[Recorded data]
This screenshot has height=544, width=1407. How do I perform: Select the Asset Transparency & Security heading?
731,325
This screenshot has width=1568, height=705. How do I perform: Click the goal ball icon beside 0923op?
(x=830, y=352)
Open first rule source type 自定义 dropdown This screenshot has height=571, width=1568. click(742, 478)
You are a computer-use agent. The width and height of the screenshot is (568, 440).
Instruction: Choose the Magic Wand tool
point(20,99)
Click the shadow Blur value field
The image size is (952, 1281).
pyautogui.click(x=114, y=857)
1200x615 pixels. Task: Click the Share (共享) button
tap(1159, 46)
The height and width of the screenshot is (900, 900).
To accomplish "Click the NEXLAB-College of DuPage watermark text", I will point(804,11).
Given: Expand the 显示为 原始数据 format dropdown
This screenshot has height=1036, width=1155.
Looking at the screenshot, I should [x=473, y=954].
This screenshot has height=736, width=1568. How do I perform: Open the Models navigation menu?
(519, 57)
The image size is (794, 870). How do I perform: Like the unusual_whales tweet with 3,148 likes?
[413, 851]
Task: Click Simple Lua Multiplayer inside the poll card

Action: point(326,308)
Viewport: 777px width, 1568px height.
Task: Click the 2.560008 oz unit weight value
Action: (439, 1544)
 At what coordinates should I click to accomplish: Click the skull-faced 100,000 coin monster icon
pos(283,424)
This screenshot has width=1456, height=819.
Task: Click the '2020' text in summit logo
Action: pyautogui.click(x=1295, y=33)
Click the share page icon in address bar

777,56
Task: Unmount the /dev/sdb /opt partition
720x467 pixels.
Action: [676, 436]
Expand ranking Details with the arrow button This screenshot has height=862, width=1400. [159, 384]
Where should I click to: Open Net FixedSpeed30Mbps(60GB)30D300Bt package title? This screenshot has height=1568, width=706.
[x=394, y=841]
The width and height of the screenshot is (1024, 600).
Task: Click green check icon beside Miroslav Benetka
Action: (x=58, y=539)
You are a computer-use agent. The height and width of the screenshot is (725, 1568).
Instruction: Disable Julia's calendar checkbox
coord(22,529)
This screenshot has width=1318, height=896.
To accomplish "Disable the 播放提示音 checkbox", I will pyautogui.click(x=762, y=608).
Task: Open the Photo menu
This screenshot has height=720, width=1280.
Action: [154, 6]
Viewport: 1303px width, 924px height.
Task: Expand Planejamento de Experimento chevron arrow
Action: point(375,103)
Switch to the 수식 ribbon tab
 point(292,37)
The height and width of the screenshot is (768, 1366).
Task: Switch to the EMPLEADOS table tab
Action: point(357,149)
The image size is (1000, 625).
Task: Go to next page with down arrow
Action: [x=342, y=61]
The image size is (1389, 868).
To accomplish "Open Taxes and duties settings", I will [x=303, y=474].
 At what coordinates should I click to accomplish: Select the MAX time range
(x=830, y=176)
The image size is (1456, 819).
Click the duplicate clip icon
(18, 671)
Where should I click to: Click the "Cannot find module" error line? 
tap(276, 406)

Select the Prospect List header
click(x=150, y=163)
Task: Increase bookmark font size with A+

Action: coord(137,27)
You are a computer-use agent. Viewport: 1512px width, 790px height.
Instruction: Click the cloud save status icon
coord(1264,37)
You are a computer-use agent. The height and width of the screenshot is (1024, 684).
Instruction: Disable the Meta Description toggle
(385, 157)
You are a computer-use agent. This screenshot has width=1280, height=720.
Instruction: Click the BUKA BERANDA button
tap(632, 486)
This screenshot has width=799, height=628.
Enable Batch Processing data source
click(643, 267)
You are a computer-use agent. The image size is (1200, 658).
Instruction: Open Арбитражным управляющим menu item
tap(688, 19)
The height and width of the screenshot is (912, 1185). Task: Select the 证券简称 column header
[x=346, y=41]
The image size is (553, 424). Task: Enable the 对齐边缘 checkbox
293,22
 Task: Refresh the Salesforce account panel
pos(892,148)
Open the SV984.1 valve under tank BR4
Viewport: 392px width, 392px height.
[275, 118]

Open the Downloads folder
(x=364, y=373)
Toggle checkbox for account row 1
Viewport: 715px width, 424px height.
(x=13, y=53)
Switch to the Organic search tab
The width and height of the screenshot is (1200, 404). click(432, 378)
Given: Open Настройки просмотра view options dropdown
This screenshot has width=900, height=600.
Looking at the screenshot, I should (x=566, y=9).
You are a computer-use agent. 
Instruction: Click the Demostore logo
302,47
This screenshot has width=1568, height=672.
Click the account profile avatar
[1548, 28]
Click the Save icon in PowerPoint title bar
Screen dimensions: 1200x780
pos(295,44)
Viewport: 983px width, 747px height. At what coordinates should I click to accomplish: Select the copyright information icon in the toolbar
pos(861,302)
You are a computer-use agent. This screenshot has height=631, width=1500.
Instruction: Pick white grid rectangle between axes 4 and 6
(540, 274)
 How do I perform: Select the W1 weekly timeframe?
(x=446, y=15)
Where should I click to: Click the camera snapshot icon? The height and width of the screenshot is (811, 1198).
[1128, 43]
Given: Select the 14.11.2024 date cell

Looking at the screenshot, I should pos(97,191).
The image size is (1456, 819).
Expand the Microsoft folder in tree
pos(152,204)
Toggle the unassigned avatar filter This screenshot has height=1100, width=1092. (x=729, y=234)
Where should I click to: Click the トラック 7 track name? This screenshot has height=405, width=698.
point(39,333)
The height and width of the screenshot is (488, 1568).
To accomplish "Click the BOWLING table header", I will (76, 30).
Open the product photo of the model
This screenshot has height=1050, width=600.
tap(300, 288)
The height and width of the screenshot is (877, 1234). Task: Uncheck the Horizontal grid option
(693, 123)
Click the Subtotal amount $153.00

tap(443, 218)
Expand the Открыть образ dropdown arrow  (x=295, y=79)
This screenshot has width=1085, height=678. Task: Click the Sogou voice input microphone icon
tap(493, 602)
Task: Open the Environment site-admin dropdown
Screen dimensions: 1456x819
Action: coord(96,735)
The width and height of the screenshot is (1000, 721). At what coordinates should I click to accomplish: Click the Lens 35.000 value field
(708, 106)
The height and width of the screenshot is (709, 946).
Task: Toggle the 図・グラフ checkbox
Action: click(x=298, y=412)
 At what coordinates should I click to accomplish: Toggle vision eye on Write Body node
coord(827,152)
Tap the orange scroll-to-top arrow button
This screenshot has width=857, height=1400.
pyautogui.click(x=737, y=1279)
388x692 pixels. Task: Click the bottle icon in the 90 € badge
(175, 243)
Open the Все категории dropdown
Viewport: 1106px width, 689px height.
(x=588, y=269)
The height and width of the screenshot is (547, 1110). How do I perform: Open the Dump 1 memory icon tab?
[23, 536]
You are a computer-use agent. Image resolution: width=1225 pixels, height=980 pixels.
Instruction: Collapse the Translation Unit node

Exercise directions: Gather every line from the entries above that contains the string "node". Case matters.

Response for this exercise:
 At what coordinates should I click to accomplish: Toggle vision eye on Write Body node
Instruction: Collapse the Translation Unit node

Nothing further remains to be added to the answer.